* Brief
The records that follow are to be printed exactly, with no images.

* Data records
+ + + +

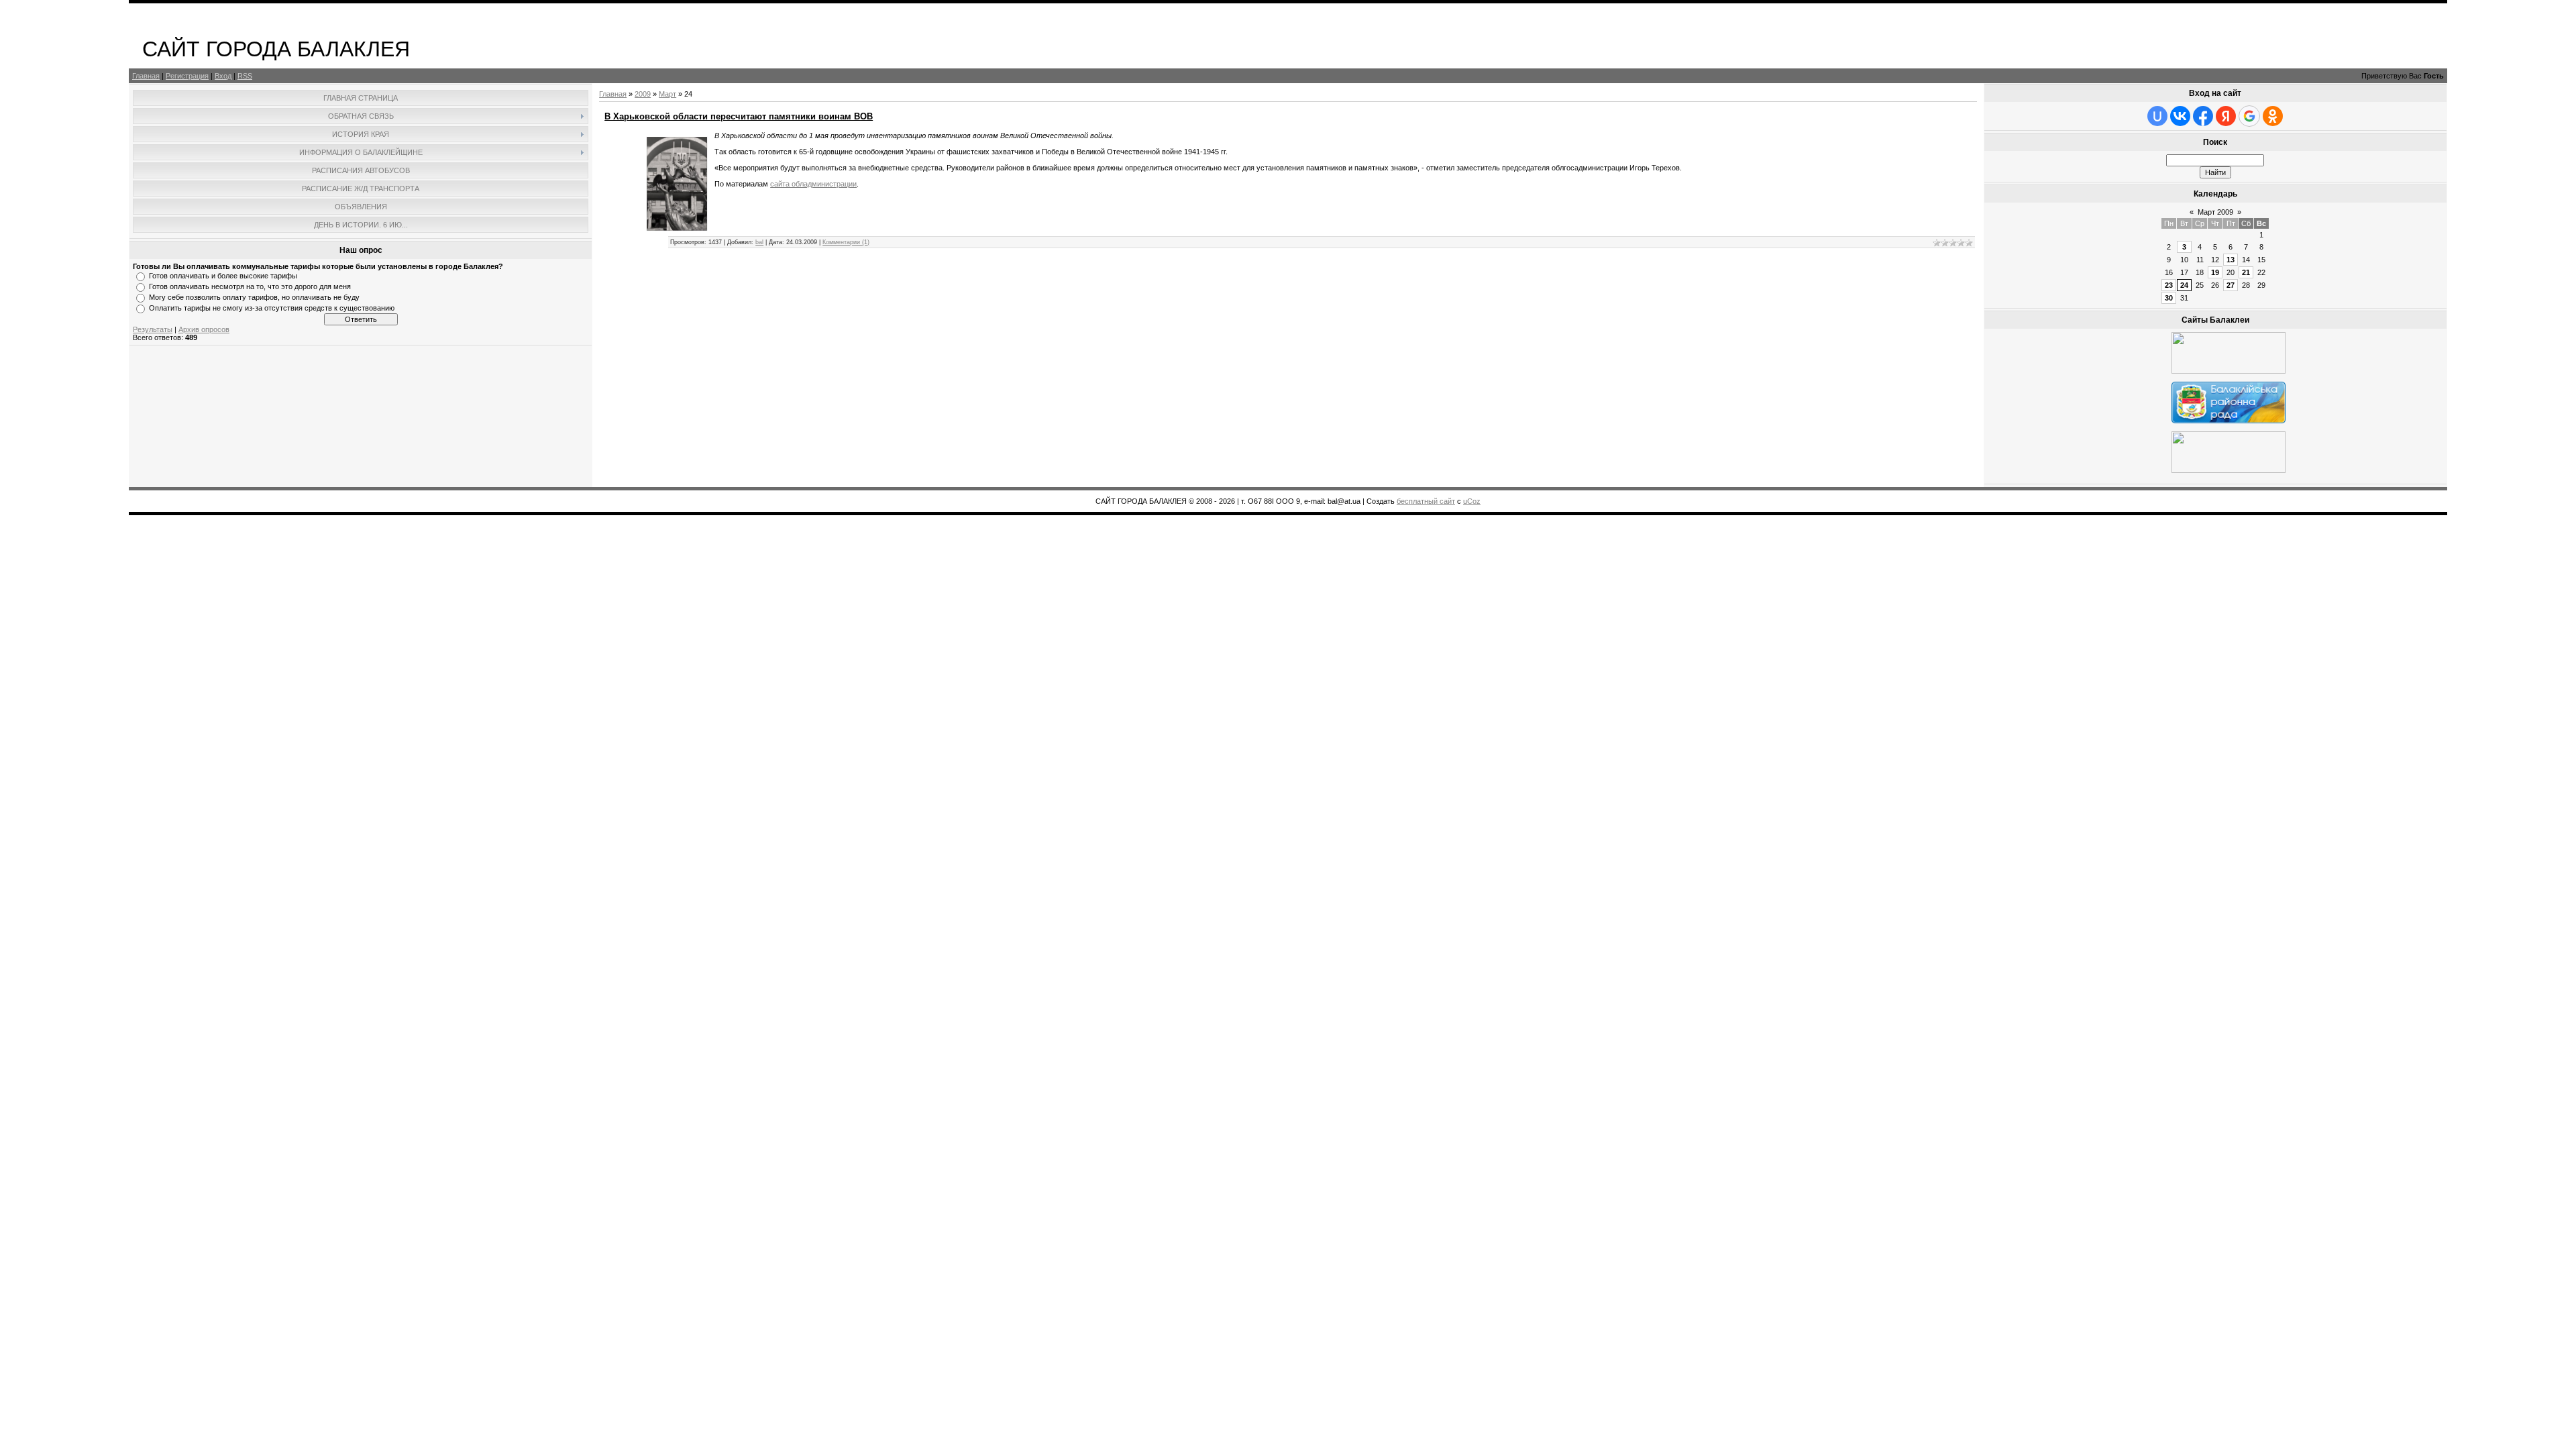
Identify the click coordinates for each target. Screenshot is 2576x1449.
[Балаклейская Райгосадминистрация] (2228, 371)
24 (2184, 285)
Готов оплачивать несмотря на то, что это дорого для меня (250, 286)
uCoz (1472, 501)
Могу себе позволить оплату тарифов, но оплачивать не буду (254, 297)
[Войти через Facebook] (2203, 116)
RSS (244, 76)
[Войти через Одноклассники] (2273, 116)
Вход (223, 76)
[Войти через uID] (2157, 116)
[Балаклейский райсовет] (2228, 421)
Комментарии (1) (845, 242)
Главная (146, 76)
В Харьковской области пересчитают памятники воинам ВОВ (738, 116)
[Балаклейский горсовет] (2228, 470)
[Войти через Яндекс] (2226, 116)
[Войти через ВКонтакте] (2180, 116)
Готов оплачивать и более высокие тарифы (223, 276)
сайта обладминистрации (813, 184)
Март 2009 (2215, 212)
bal (759, 242)
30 (2169, 298)
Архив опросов (203, 329)
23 (2169, 285)
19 (2215, 272)
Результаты (152, 329)
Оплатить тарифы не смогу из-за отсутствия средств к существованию (271, 308)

+ + + +

* Answer below
Identify the click coordinates for each target. Screenshot is 2576x1449.
[Балаклейская Райгосадминистрация] (2228, 371)
24 (2184, 285)
Готов оплачивать несмотря на то, что это дорого для меня (250, 286)
uCoz (1472, 501)
Могу себе позволить оплату тарифов, но оплачивать не буду (254, 297)
[Войти через Facebook] (2203, 116)
RSS (244, 76)
[Войти через Одноклассники] (2273, 116)
Вход (223, 76)
[Войти через uID] (2157, 116)
[Балаклейский райсовет] (2228, 421)
Комментарии (1) (845, 242)
Главная (146, 76)
В Харьковской области пересчитают памятники воинам ВОВ (738, 116)
[Балаклейский горсовет] (2228, 470)
[Войти через Яндекс] (2226, 116)
[Войти через ВКонтакте] (2180, 116)
Готов оплачивать и более высокие тарифы (223, 276)
сайта обладминистрации (813, 184)
Март 2009 (2215, 212)
bal (759, 242)
30 (2169, 298)
Архив опросов (203, 329)
23 (2169, 285)
19 (2215, 272)
Результаты (152, 329)
Оплатить тарифы не смогу из-за отсутствия средств к существованию (271, 308)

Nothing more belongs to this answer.